K verfolgt mit seinem Hauptantrag die Herausgabe seines Rasenmähers (§ 985 BGB) und mit seinem Hilfsantrag Ersatz für die Nutzung desselben (§§ 990, 987 BGB). Beide Ansprüche basieren auf der von N durch das Entwenden des Rasenmähers geschaffenen Vindikationslage. Der erforderliche Zusammenhang zwischen Haupt- und Hilfsantrag ist gegeben.

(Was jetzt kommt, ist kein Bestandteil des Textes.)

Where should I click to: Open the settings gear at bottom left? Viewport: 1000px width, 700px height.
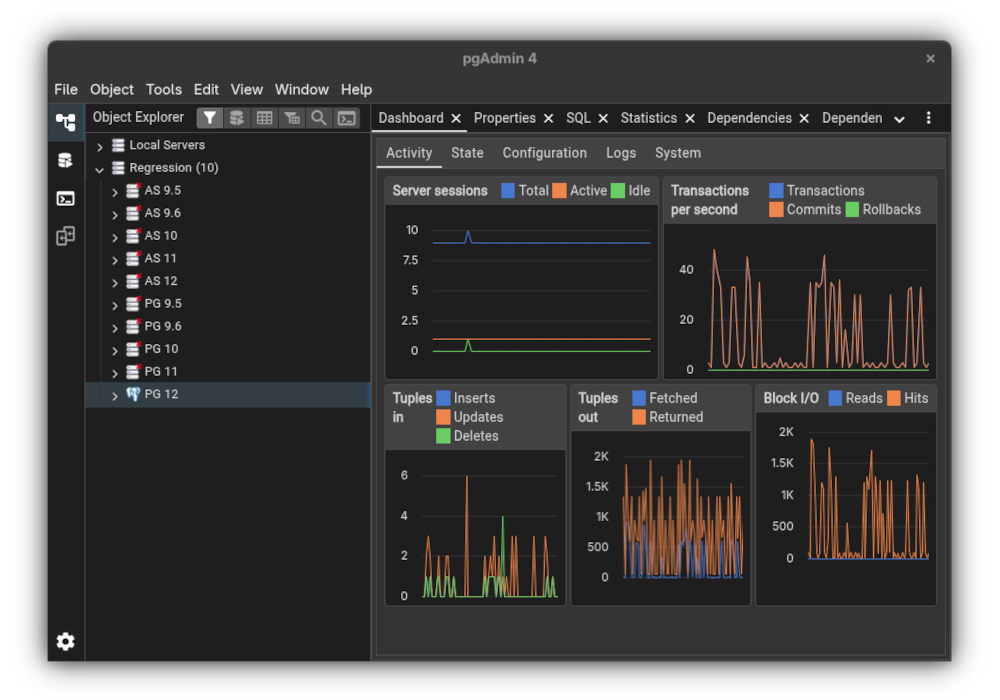65,641
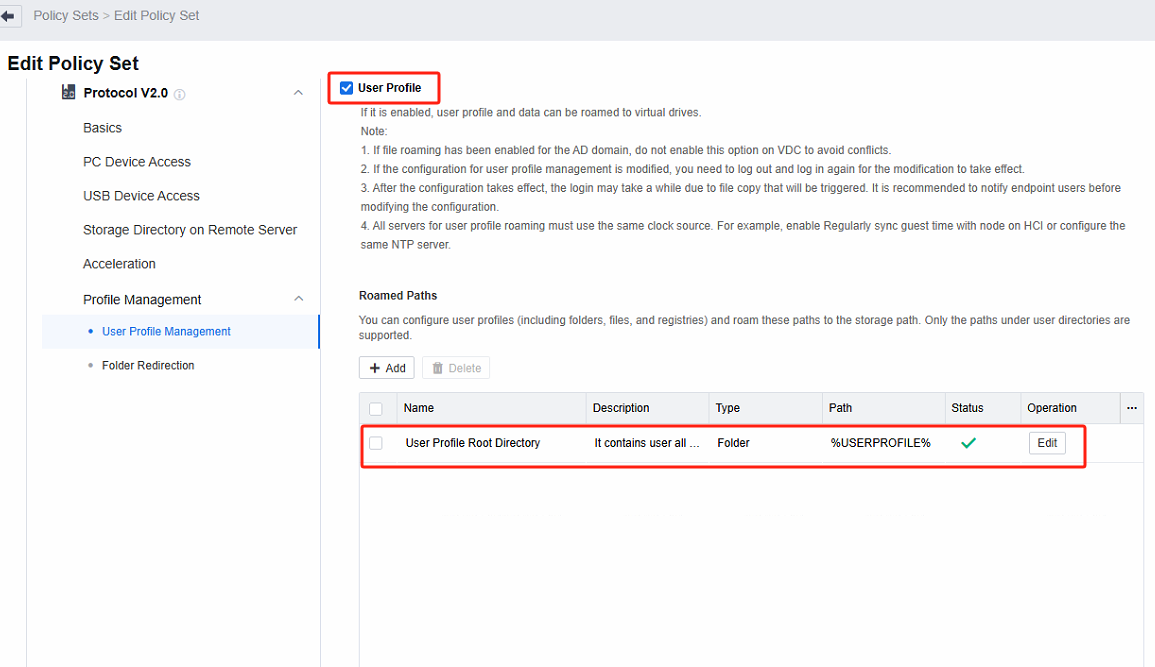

8. § 260 ZPO ist bei einer eventuellen Klagehäufung eine echte Sachurteilsvoraussetzung.
Ja!
Anders als bei einer objektiven, kumulativen Klagehäufung stellt § 260 ZPO bei einer eventuellen Klagehäufung (egal, ob echt oder unecht) eine echte Zulässigkeitsvoraussetzung dar und zwar für den Hilfsantrag. Denn eine Prozesstrennung nach § 145 ZPO bei Nichtvorliegen der Voraussetzungen des § 260 ZPO führt gleichzeitig immer auch zur Unzulässigkeit des Hilfsantrags. Sobald der Hauptantrag nämlich Gegenstand eines eigenen Verfahrens ist, verliert dadurch die Bedingung des Hilfsantrags ihre innerprozessuale Natur, da das Gericht des Hilfsantrags ihren Eintritt nicht mehr selbst nachprüfen kann.